What Kind of Fat Is in Steak
Not all of that fat is the same. Beef intramuscular fat breaks down to roughly 50% saturated fat, 45% monounsaturated fat, and 5% polyunsaturated fat. That ratio surprises a lot of people because nearly half the fat in steak is the same monounsaturated type found in olive oil.
Even within the saturated portion, about 30% is stearic acid, a type of saturated fat that research has shown does not raise LDL (“bad”) cholesterol levels the way other saturated fats do. A 3-ounce broiled ribeye, for example, contains about 4.2g of saturated fat, 4.4g of monounsaturated fat, and 0.4g of polyunsaturated fat.
How USDA Grades Affect Fat
When you see Prime, Choice, or Select on a label, you’re looking at a marbling score. Marbling is the white streaks of fat running through the muscle itself, and more marbling means a higher grade, more flavor, and more fat per serving.
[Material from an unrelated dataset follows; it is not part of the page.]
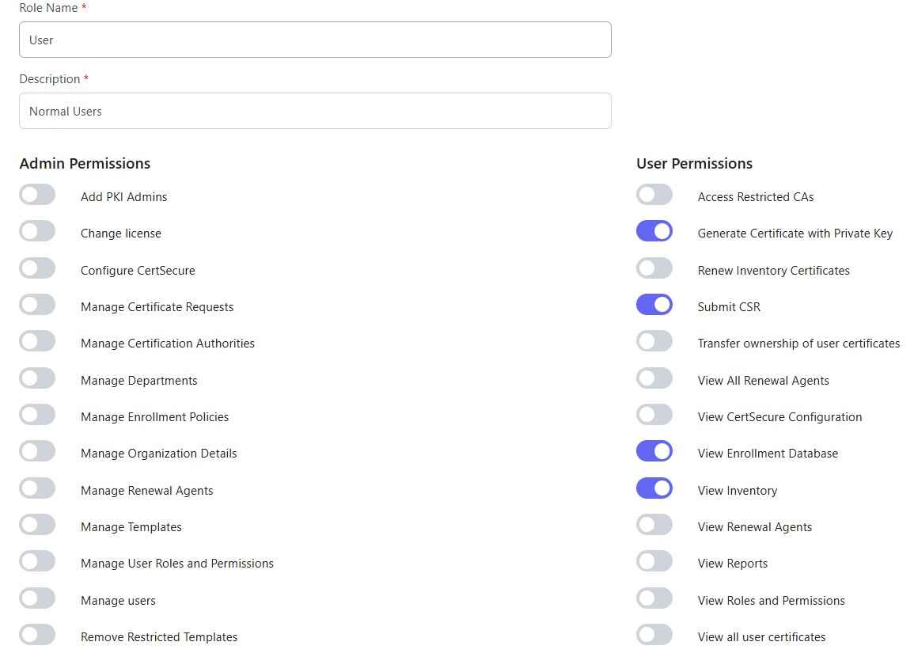The width and height of the screenshot is (914, 657).
Task: Switch off View Inventory permission
Action: [x=654, y=488]
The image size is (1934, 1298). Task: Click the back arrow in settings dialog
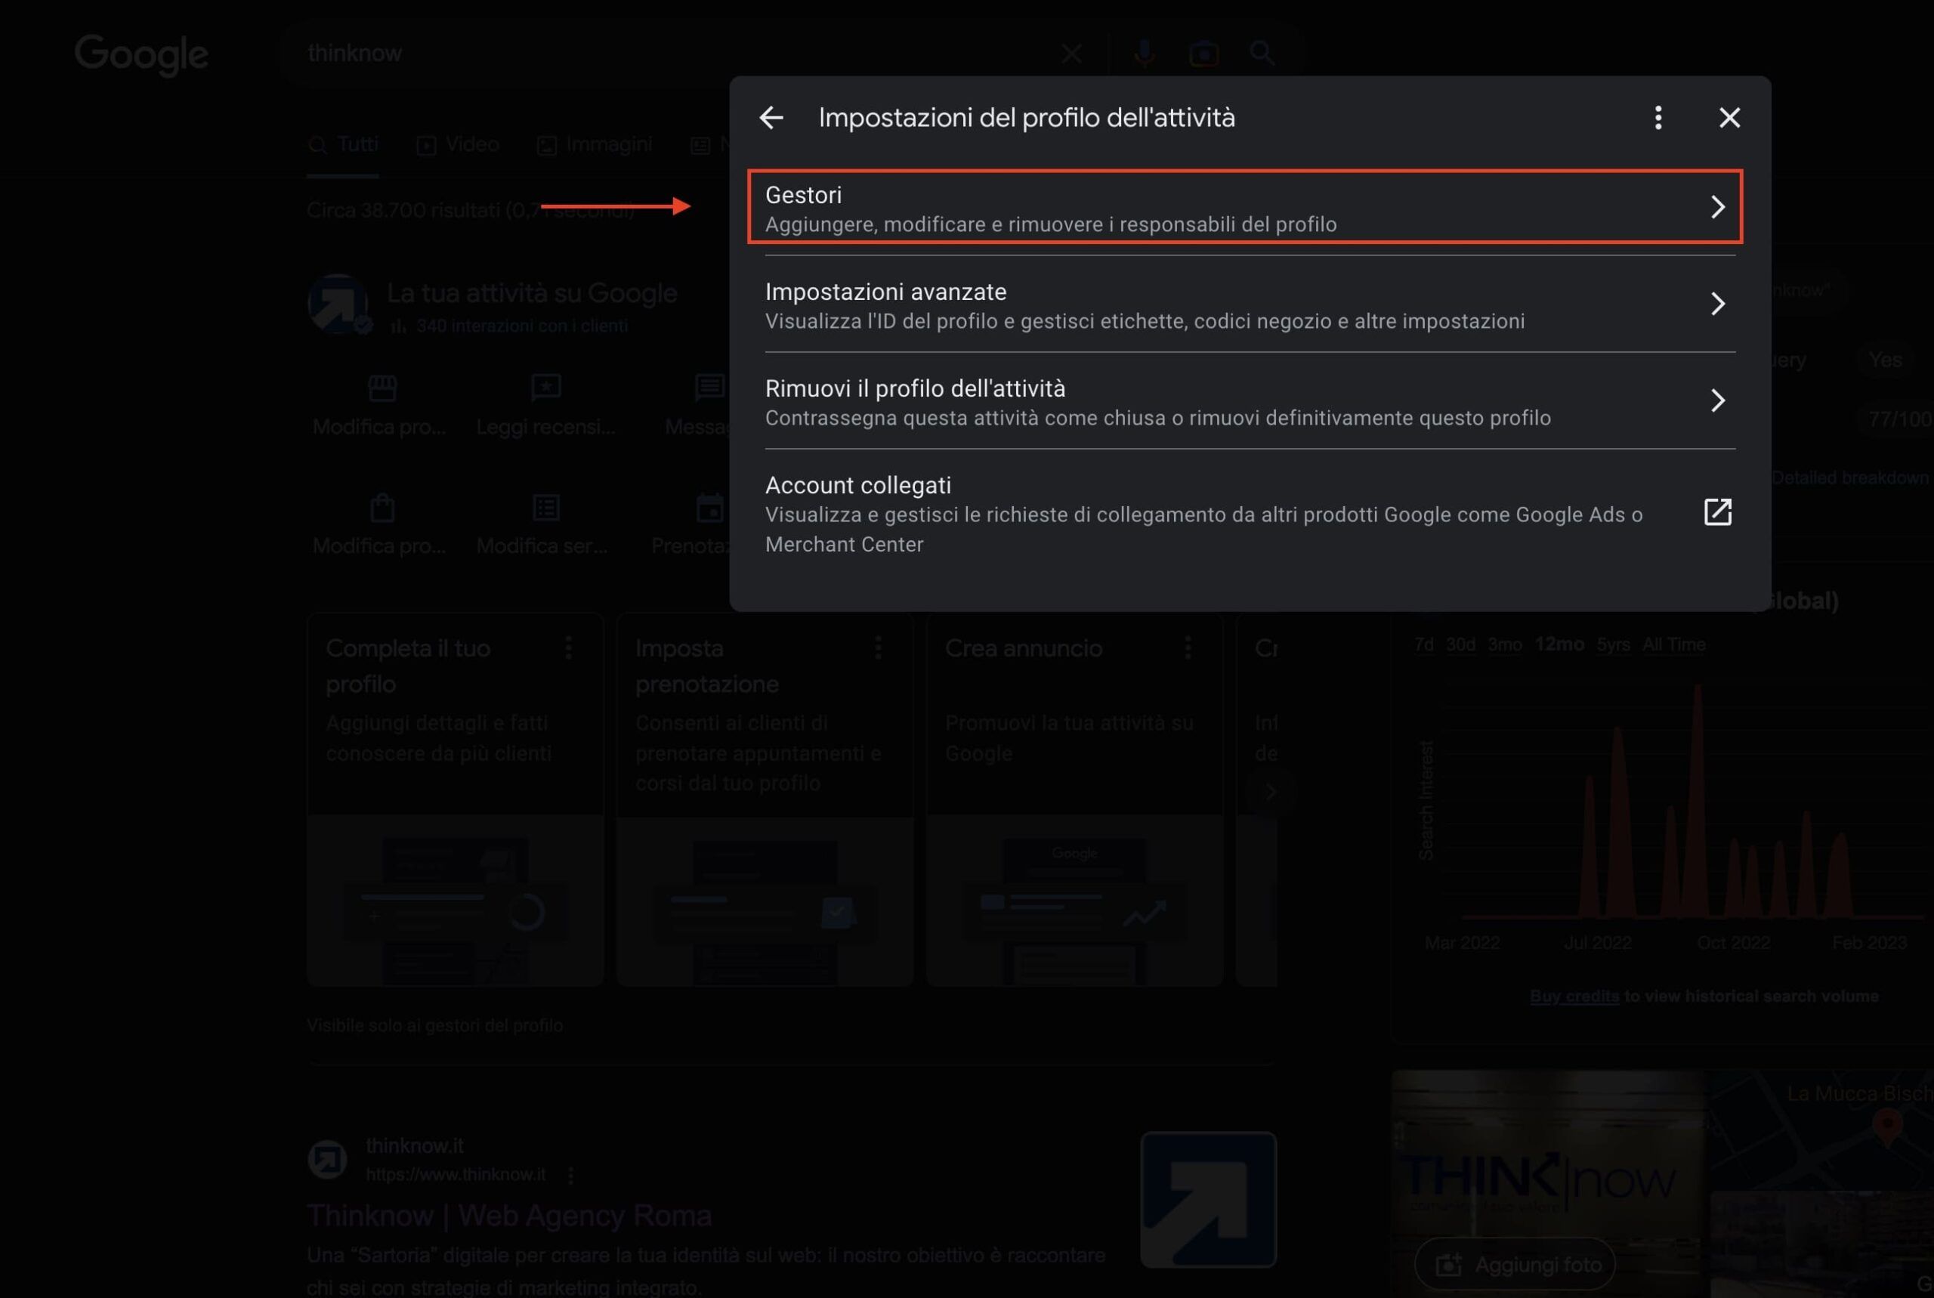click(x=771, y=118)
Prime beef requires “slightly abundant” marbling and is the fattiest grade. Choice requires a “small” amount of marbling and represents the middle ground most grocery stores carry. Select has only “slight” marbling and is the leanest grade you’ll commonly find. The difference between a Select sirloin and a Prime sirloin can easily be 4 to 6 grams of fat per serving, even though they’re the same cut of meat.
Grass-Fed vs. Grain-Fed
Grass-fed steaks tend to be leaner overall, but the bigger difference is in the type of fat. A 2025 study in the Journal of Animal Science comparing commercial grass-fed and grain-fed beef found that grass-fed had nearly four times the omega-3 ratio: the omega-6 to omega-3 ratio was 2.14 in grass-fed beef compared to 8.28 in grain-fed. A lower ratio is generally considered better for reducing inflammation.
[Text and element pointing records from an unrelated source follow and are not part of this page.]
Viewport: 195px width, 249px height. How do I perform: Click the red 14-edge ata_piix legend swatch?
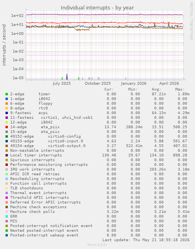tap(7, 127)
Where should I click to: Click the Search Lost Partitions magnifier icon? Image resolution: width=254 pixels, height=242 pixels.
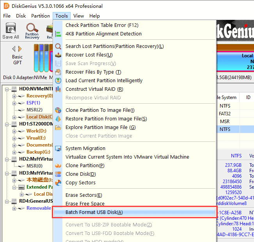click(x=58, y=46)
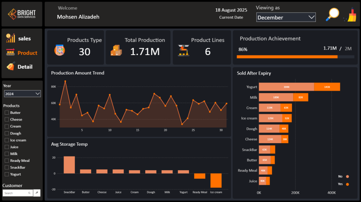Open the Year 2024 dropdown
This screenshot has width=361, height=202.
[x=22, y=94]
Grass-fed beef also had higher levels of conjugated linoleic acid (0.49% vs. 0.31%), a fat that has drawn interest for potential metabolic benefits. On the other hand, grain-fed beef typically has more total marbling, which is why it often tastes richer and scores higher on USDA grading scales.
Cholesterol in Steak
Cholesterol content is relatively consistent across cuts, ranging from about 71 to 82 milligrams per 3-ounce cooked serving. A broiled tenderloin steak comes in around 82mg, a top sirloin around 82mg, and a top round around 73 to 78mg. Porterhouse steak with the fat trimmed off sits at about 77mg. These numbers are fairly close regardless of the cut because cholesterol is found in the muscle cells themselves, not just in the visible fat.
How Trimming and Cooking Change the Numbers
Trimming the visible fat from a steak before or after cooking makes a substantial difference. Research published in Meat Science found that removing the external fat reduces total fat content by roughly 24 to 59%, depending on the cut and how much fat was there to begin with. On a ribeye with a thick fat cap, that could mean cutting fat from 16g down to somewhere around 8 to 10g per serving.
Cooking itself also reduces fat. Broiling, grilling, or pan-searing causes fat to render out of the meat, decreasing the absolute fat content by about 18 to 44%. This is why raw nutrition labels overestimate the fat you actually eat. A steak that shows 14g of fat raw may deliver closer to 10 or 11g once it’s cooked, assuming you don’t eat the drippings.
Choosing a Steak by Fat Content
If you’re trying to keep fat low, go with top round, eye of round, or top sirloin in Select grade, trim visible fat, and cook with a dry-heat method like grilling. You’ll land around 7 to 9g of fat per 3-ounce serving. If flavor and tenderness matter more and fat isn’t a concern, a Choice or Prime ribeye with the fat left on will run 14 to 16g or more.
Keep in mind that a restaurant steak is rarely 3 ounces. A typical steakhouse portion runs 8 to 12 ounces, meaning you could be eating three to four times the fat values listed above. A 12-ounce Prime ribeye, for instance, could contain 50g of fat or more before accounting for any butter or oil added during cooking.